There are several possible mechanisms for the association of lanthanum initiation with improved survival. Our original hypothesis was that improved control of serum phosphorus by initiating lanthanum would attenuate phosphate toxicity and thereby improve cardiovascular outcomes. However, the survival benefit associated with lanthanum was not attenuated by adjustments for time-varying phosphorus. A similar finding was also reported by Isakova et al. [20]. One possible explanation for our findings is the comparable reductions in serum phosphorus between the groups, which are presumably due to liberal dietary phosphate intake in the lanthanum group and aggressive dietary phosphate restriction in the control group. In contrast, patients who were prescribed lanthanum maintained a better nutritional status and the survival benefit of lanthanum was attenuated by adjustments in time-varying indicators of the nutritional status, suggesting that the benefit of lanthanum might be partially mediated by a better nutritional status after the initiation of lanthanum. However, it should be recognized that simply adjusting for potential mediators in standard regression models could introduce new sources of bias [24]. Further work is required to fully elucidate the mechanisms linking lanthanum prescription and improved survival. It is also important to note that more aggressive dose escalation of phosphate binders than current clinical practice would be required to sufficiently decrease the serum phosphorus levels in cases with increased phosphate intake. Whether such aggressive use of phosphate binders leads to improved survival also requires further study.
This study has several limitations. First and most importantly, we did not have information on the dietary protein intake. Although the nPCR is widely interpreted as a measure of dietary protein intake, we observed no significant relationship between the nPCR and mortality, which agreed with the findings from the DOPPS [5]. These findings raise concerns about the assumptions behind the use of the nPCR as a surrogate of dietary protein intake. We also lacked information on prescribed phosphate restriction and the measured phosphate intake. The impact of aggressive phosphate binder treatment on dietary phosphate restriction, dietary protein intake and nutritional status should be addressed with dedicated studies. Second, during the propensity score–matching process, patients who were treated with lanthanum for severe hyperphosphatemia but could not be matched with controls were excluded from the analysis. This process was useful for balancing the baseline characteristics between the groups but could have attenuated the effects of lanthanum on serum phosphorus and survival, which might explain why adjustment for time-dependent phosphorus did not attenuate the association between lanthanum and survival. Third, we did not have a measure of adherence to phosphate binders; however, we do not believe that this affected our results, because nonadherence to lanthanum would tend to bias the survival effect of lanthanum toward the null hypothesis. Fourth, the study population was restricted to Japanese hemodialysis patients, which may limit the generalizability of our results to other geographic regions. Finally, as with all observational studies, our results should not be interpreted as causal. We cannot exclude the possibility that a residual confounding or selection bias explained our findings.

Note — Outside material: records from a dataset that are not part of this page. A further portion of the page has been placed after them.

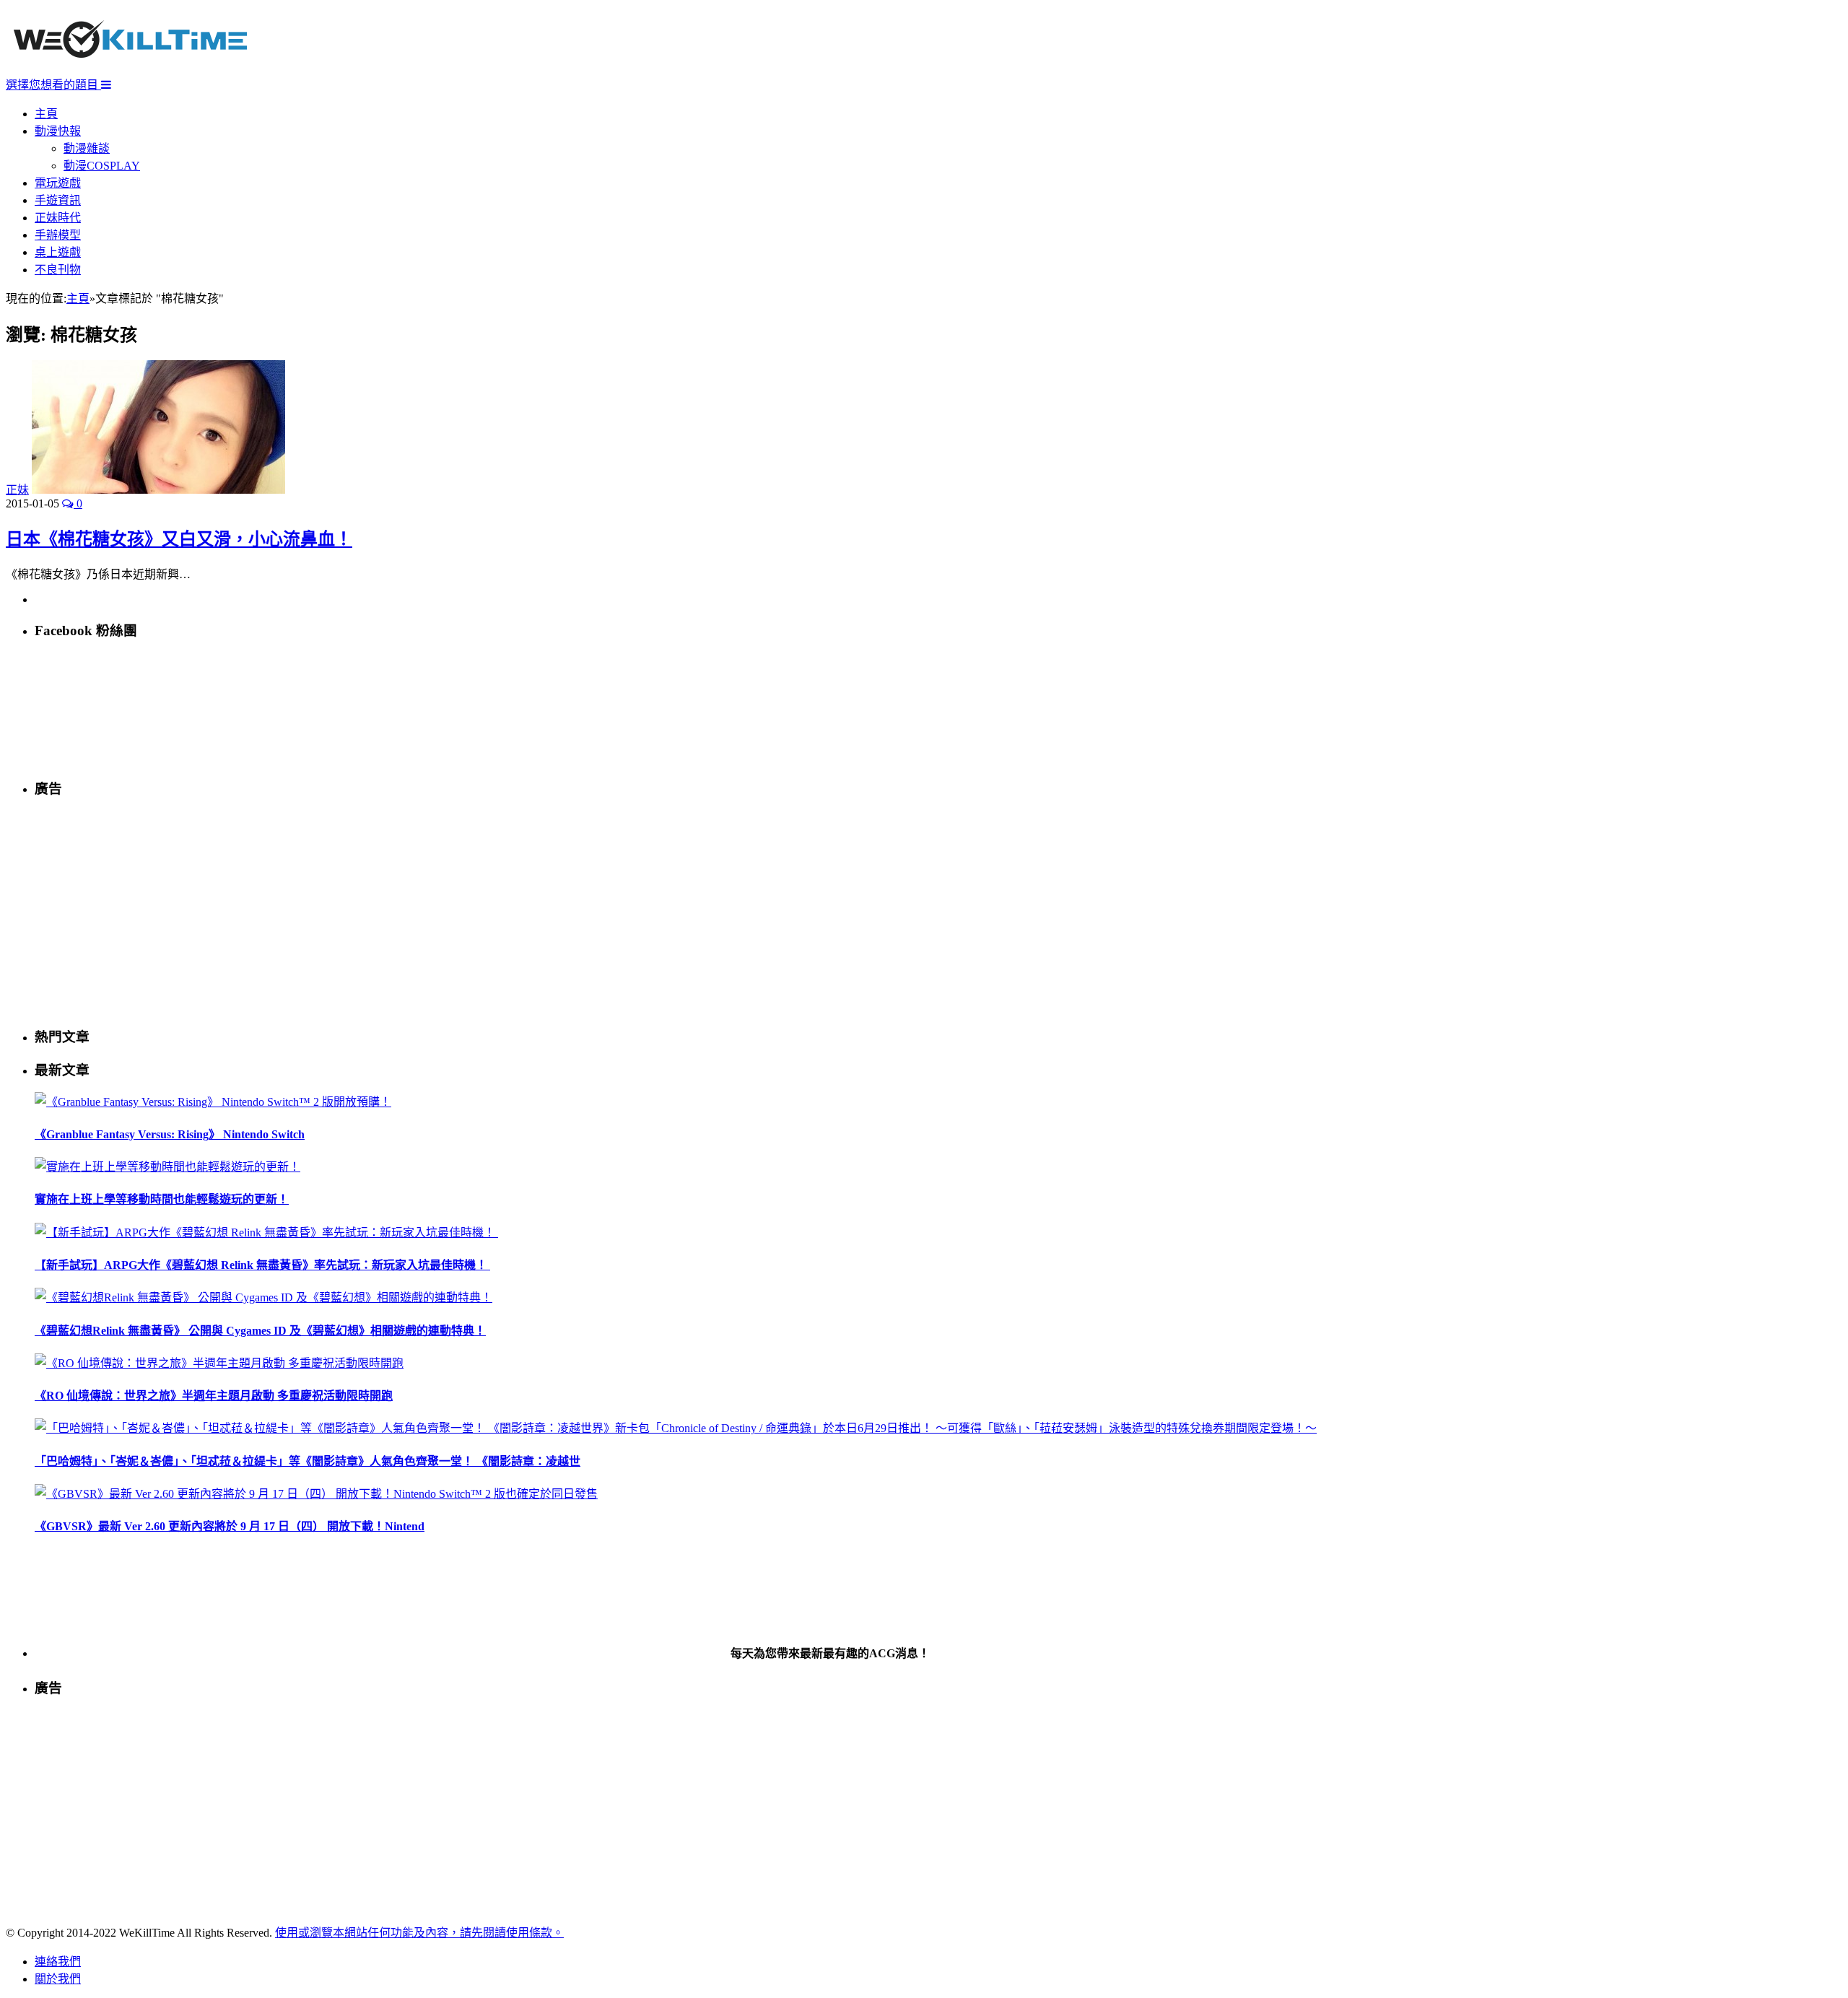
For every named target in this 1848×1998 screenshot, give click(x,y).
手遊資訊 (58, 200)
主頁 (46, 114)
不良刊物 (58, 269)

In conclusion, the present study demonstrates that the initiation of lanthanum is associated with a better nutritional status and improved survival. Our results support the importance of maintaining an optimal nutritional status during treatment for hyperphosphatemia and suggest the value of lanthanum in this context. Future studies should focus on whether aggressive treatment with phosphate binders improves nutritional status and survival.
ACKNOWLEDGEMENTS
The authors thank the following investigators who participated in the study: Hajime Suzuki (Bousei Hiratsuka Clinic), Mitsunori Yagame (Bousei Oone Clinic), Kayoko Watanabe (Bousei Fujisawa Clinic), Nobuyoshi Takagi (Bousei Kannai Clinic), Hiroshi Kida (Bousei Akabane Clinic), Mitsumine Fukui (Bousei Tanashi Clinic), Ken-ichi Oguchi (Bousei Hospital), Tetsuo Shirai (Bousei Clinic), Mikako Nagaoka (Honatsugi Medical Clinic), Tsuneyoshi Oh (Tsurumi Nishiguchi Hospital), Eiji Nakano (Motomachi Medical Clinic), Takayuki Hashiguchi (Fujisawa Medical Clinic), Hirofumi Ishii (Shonan Seiwa Clinic), Yoshihide Tanaka (Higasiyamato Nangai Clinic), Yasuji Sugano (Kitahachioji Clinic), Toru Furuya (Higashikurume Clinic), Naoto Ishida (Seichi Clinic), Hiroyuki Ogura (Hadano Minamiguchi Clinic), Yoko Omori (Kitasenju Higashiguchi Jin Clinic), Miho Enomoto (Ayase Ekimae Jin Clinic) and Yuichiro Yamaguchi (Adachi Iriya Toneri Clinic).
FUNDING
This work was funded by grants from the Japan Society for the Promotion of Science and Bayer Yakuhin.
AUTHORS’ CONTRIBUTIONS
H.K. and M.F. designed the study with contributions from T.K., T.W., M.H. and T.S. H.K. analyzed data and wrote the draft of the manuscript. All authors contributed to interpretation of the data and critically revised the final draft of the manuscript.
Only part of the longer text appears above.